• **EXTRACT TO READ**:
▽
Setting the Stage
In past entries, we’ve:
- Framed the Tableau-Redshift relationship
- Discussed how to measure performance
- Laid out things you should and shouldn’t do vis-à-vis performance
In this final post I’ll attempt to put everything together by applying what we’ve learned to a real-world scenario.
The goal is to (within reason) see how Redshift behaves in the field when we take the training wheels off and “do our worst” with Tableau.
I used TabJolt to exercise 10+ different vizzes published to Tableau Server. Each viz connects to the same instance of Redshift. A single virtual user executed these vizzes for about an hour, making sure to bypass Tableau’s cache.
The goal was to force Redshift to work hard, so we don’t want Tableau’s cache getting in the way and making Redshift’s life easy. The perceived performance results you’ll see are therefore “worst case” because we always wait on an answer from Redshift before the user gets a result.
To make things interesting, I used 5 copies of the same database and optimized each differently (sort keys, distribution keys & styles, variations in database schema) so we could see the outcome from the perspective of a Tableau user. I also tested these databases with different amounts of data. More on that later.
I leveraged clusters running different instance types and counts:
2, 5, 10, 32 Dense Compute (dc1.large) nodes
- 2 vCPU / 7 ECU each
- 15 GB RAM each
- 160 GB SSD storage each
2 Dense Compute (dc1.8xlarge) nodes
- 32 vCPU / 104 ECU each
- 244 GB RAM each
- 56 TB SSD storage each
At times, I’d randomly have another user executing the same vizzes on Tableau to create concurrency issues. I then experimented with WLM settings to increase the number of concurrent queries the cluster could execute.
After running baseline tests, I moved into a “tuning” stage and used our Tableau-Redshift “rules of thumb” in order to INCREASE performance.
My tuning goal was NOT to end up with “the singular, uber-fast viz”. Since this is all make-believe anyway, that seemed like a waste of time to me. In fact, several times I left things in a “good enough for the moment” state and moved on. My real focus is to demonstrate the type of things you can do to improve performance: you can take these ideas and then vary / extend them as you see fit.
When all was said and done, I ran upwards of sixty hour-plus tests and managed to generate some pretty useful data.
Let’s get started.
△
• **PROVIDED DATA**:
▽
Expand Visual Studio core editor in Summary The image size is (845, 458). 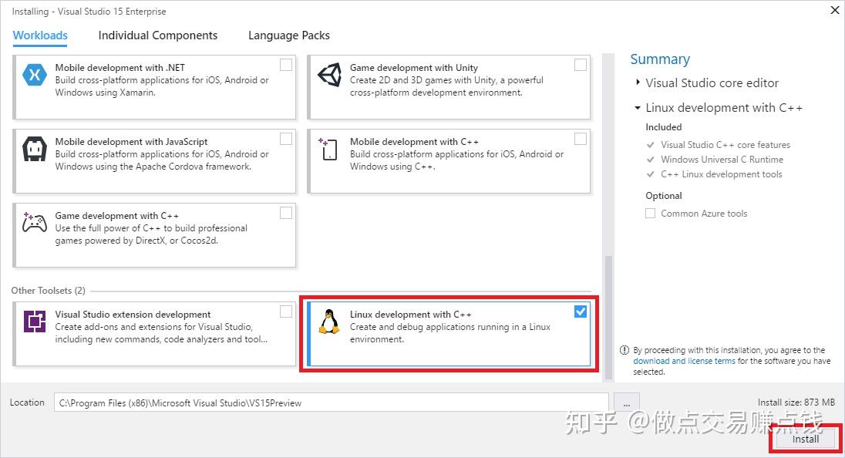(638, 83)
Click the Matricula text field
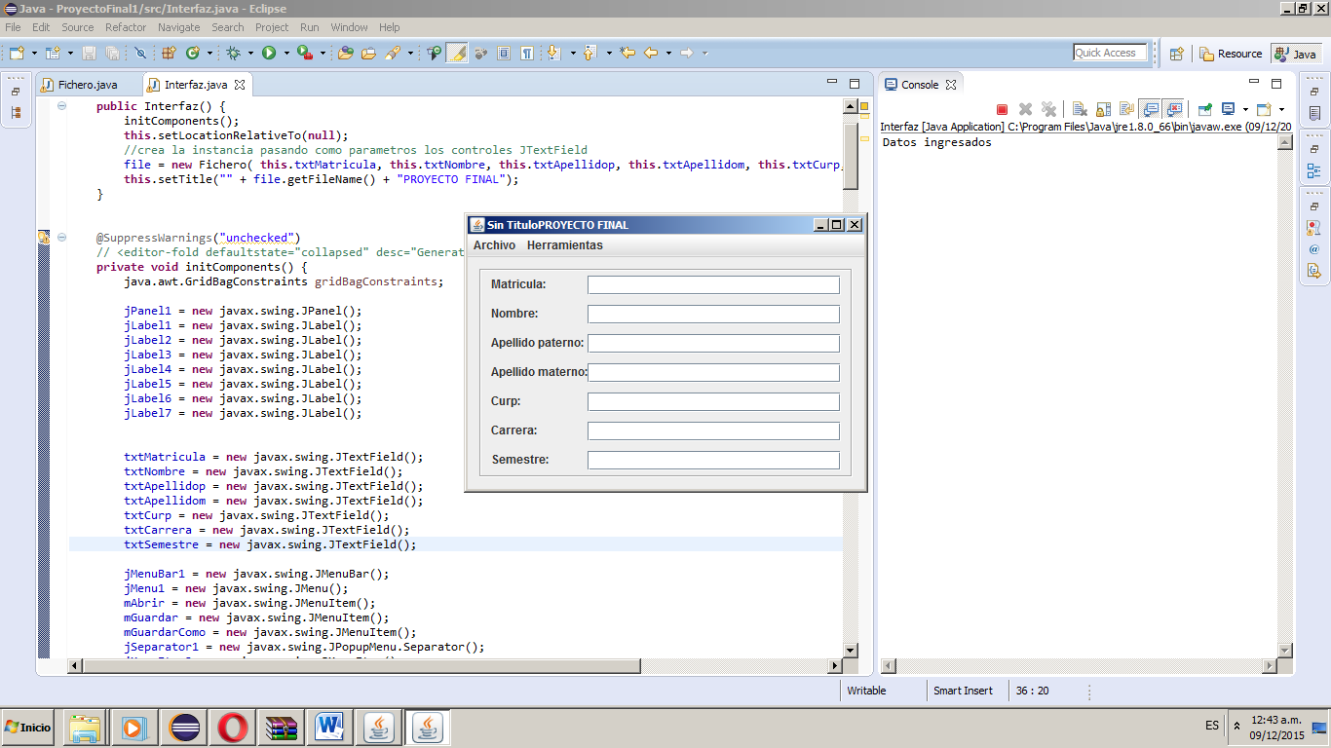1331x748 pixels. point(713,284)
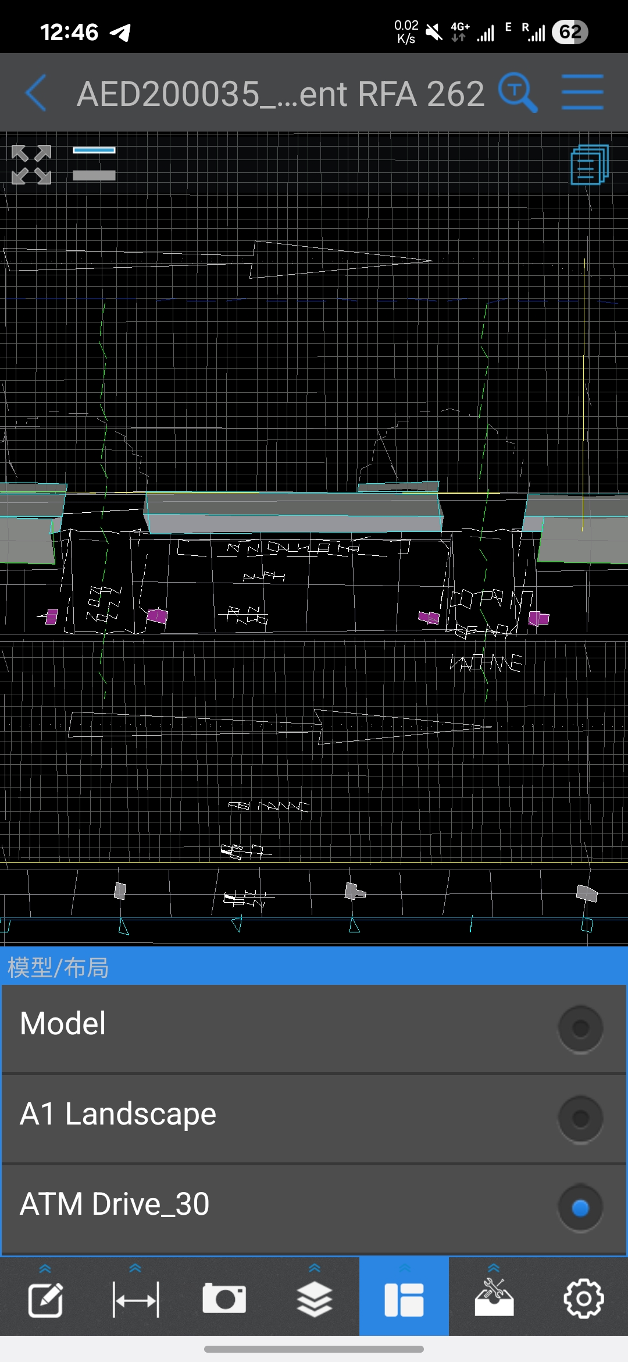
△
• **WRITTEN TASK**: Please translate this sentence from the post on Tableau and Redshift performance into Spanish: "Each viz connects to the same instance of Redshift."

• **FULL SOLUTION**: Cada visualización se conecta a la misma instancia de Redshift.